— Aim of the task —
Your job is to set down the stretch of entries that opens with the line containing "You are a computer-use agent." and closes with the line containing "Given: Apply next zoom with plus magnifier". Keep both end lines, copy each exactly, and add nothing.

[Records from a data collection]
--- START ---

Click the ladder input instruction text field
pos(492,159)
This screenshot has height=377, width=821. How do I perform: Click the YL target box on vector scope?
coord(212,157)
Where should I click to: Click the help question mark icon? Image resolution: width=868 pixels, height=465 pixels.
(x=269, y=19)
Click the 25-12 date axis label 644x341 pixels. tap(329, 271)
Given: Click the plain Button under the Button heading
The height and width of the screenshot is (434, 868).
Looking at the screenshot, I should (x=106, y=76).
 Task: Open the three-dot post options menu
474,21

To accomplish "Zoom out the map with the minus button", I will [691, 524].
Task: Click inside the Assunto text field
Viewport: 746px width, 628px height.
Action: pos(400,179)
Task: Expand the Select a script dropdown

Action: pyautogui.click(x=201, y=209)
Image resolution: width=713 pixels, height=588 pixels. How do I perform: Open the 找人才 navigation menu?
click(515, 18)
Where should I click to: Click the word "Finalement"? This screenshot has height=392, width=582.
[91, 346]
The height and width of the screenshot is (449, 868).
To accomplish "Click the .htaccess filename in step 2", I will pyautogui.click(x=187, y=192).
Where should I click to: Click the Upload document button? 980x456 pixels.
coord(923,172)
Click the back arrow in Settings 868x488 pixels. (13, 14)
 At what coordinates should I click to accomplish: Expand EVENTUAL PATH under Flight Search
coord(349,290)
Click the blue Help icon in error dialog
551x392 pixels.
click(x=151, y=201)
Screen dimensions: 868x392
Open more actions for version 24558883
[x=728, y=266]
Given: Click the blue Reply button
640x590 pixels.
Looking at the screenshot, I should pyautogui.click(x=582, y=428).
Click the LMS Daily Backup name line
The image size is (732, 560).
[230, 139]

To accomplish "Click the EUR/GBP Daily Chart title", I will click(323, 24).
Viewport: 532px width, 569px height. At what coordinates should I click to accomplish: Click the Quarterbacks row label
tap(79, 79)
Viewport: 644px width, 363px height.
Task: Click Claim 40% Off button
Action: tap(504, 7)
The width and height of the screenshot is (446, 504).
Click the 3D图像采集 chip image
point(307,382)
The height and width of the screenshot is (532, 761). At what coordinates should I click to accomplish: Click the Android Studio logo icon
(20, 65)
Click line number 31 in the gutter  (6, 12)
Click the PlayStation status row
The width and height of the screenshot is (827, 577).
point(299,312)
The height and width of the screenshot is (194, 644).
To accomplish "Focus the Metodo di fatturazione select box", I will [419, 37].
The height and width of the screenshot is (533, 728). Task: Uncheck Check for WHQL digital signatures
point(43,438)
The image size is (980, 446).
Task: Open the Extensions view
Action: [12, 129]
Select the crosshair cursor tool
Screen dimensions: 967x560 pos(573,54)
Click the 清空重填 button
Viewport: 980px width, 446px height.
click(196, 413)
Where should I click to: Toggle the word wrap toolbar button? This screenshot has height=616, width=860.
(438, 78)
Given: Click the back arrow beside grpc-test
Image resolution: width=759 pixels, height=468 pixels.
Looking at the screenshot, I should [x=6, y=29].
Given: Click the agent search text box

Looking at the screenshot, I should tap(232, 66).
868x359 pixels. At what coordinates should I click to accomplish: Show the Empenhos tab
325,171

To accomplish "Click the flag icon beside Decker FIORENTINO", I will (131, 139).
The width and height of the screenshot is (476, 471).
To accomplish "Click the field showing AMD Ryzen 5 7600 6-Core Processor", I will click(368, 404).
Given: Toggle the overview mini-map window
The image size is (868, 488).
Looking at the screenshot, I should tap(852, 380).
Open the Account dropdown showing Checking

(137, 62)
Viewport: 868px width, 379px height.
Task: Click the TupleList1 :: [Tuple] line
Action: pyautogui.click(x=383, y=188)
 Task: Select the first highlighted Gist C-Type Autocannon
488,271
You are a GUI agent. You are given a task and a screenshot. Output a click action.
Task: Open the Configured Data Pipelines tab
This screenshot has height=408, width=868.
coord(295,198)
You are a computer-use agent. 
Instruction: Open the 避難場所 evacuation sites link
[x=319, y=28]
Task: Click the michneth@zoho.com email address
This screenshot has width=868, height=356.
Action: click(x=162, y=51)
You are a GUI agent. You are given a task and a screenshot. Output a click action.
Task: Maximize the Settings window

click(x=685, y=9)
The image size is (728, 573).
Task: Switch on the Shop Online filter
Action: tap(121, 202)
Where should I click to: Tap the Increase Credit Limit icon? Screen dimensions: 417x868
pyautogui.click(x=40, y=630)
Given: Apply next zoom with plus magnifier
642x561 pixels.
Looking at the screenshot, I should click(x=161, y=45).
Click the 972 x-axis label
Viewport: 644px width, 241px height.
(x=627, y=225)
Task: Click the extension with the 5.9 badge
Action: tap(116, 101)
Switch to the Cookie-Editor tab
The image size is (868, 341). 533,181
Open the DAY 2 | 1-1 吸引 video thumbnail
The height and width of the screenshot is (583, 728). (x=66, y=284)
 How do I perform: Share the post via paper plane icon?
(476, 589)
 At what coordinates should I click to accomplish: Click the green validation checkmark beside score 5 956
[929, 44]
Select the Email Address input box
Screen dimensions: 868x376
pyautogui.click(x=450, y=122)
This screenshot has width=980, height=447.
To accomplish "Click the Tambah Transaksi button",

--- END ---

— Response to this exercise —
You are a computer-use agent. 
Instruction: Open the 避難場所 evacuation sites link
[x=319, y=28]
Task: Click the michneth@zoho.com email address
This screenshot has width=868, height=356.
Action: click(x=162, y=51)
You are a GUI agent. You are given a task and a screenshot. Output a click action.
Task: Maximize the Settings window

click(x=685, y=9)
The image size is (728, 573).
Task: Switch on the Shop Online filter
Action: tap(121, 202)
Where should I click to: Tap the Increase Credit Limit icon? Screen dimensions: 417x868
pyautogui.click(x=40, y=630)
Given: Apply next zoom with plus magnifier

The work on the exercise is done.